Porto-Marítimo, 1-0 (Corona 6′)

1 Comentário

  1. É óbvio que os jogadores estão em má forma física, mas também é importante frisar que o S.Conceição não protege os jogadores desse aspeto ao jogar em 442. Toda a gente se desgata mais. Centrais, porque têm de fazer as dobras; defesas laterais porque são quem dá largura; médios centro, porque precisam de cobrir muito terreno… Além disso, ao usar 2 médios industriais implica que muita da progressão venha do médios laterais, desgastando-os também.

    Outra questão passa pela inflexibilidade na escolha do 11, insistindo em jogadores como Luis Diaz, Marega, Soares (muitas vezes), Manafá (muitas vezes) – jogadores altamente dependentes de forma física, fracos em termos técnicos e/ou em termos de decisão. Coisa que não parece acontecer nos sub-21, daí considerar algo redutor dizer que estes não resolveriam alguns dos problemas, sem grande necessidade de mexidas no sistema, especialmente considerando que o Porto já jogou 4231 esta época:

    – Baró: excelente de costas para a baliza a absorver pressão e soltar passe (especialmente curto). Não tem aquela síndrome de Otávio de dar 3 toques com a bola para fazer um passe que saía de primeira. Permitia a equipa manter a posse em vez de correr para a recuperar 30 m atrás;

    – Diogo Costa: em tudo melhor que o Marche menos entre os postes, permitia jogar a partir do guarda-redes, não sendo preciso recuar nenhum dos alas para ter superioridade numérica. Além disso possibilitava à defesa jogar 5 ou 6 m mais à frente, sendo mais fácil varrer bolas longas.

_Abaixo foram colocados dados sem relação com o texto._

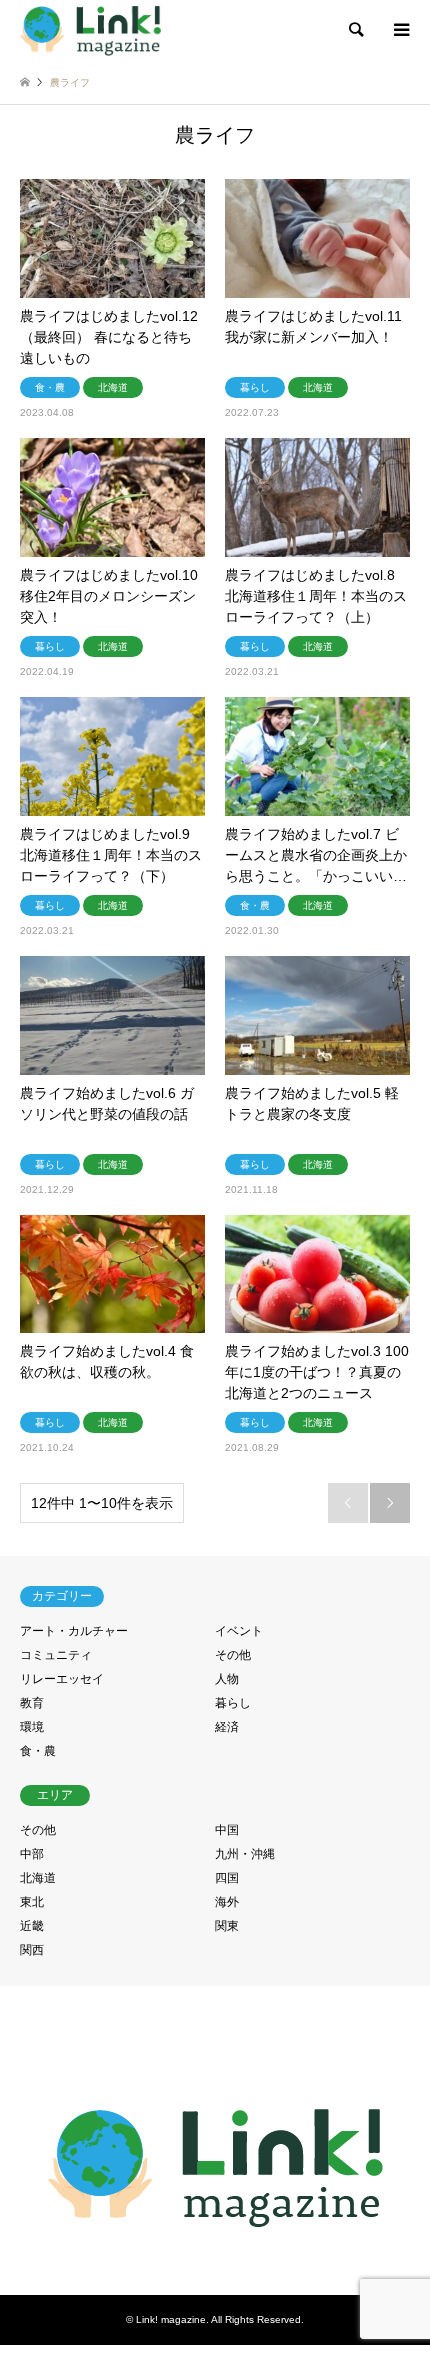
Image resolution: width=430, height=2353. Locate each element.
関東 (227, 1926)
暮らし (233, 1703)
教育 (32, 1703)
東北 (32, 1902)
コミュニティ (56, 1655)
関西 (32, 1950)
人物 (227, 1679)
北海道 (38, 1878)
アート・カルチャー (74, 1631)
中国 (227, 1830)
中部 (32, 1854)
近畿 (32, 1926)
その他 (233, 1655)
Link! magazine (171, 2319)
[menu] (400, 30)
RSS (215, 2254)
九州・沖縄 (245, 1854)
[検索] (355, 30)
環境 (32, 1727)
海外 (227, 1902)
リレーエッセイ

    – Vítor Ferreira: não tem o passe longo do S.Oliveira, mas quando já ninguém tem fôlego para explorar as costas, também não precisa. Muita progressão com bola, ala Sanches, que permitira jogar o extremo/médio ala mais perto da baliza.

    – Fábio Vieira: muito bom tecnicamente, chega bem à área vindo de trás e acima de tudo respeita as desmarcações dos colegas (contrariamente a extremos que esperam o overlap dos laterais, fazem três bicicletas, cortam para dentro e chutam por cima)

    – Fábio Silva: converte oportunidades contrariamente ao Tiquinho cuja diferença dos golos para o xG é -4. De todos é o que mais dificilmente poderá um contributo imediato.

    – Esteves: não há-de ser tão precipitado a defender ou tão mau a cruzar como o Manafá.

    Quanto a eventualmente perder o título, aproveito ainda para comentar que o Porto vai ter de sacrificar um campeonato num futuro próximo, para poder fazer crescer esta geração. Tem de se começar a pensar em eras, em vez de épocas individualmente e tem de se conceder que para qualquer equipa construir uma dinastia não se pode atacar todos os campeonatos sequencialmente.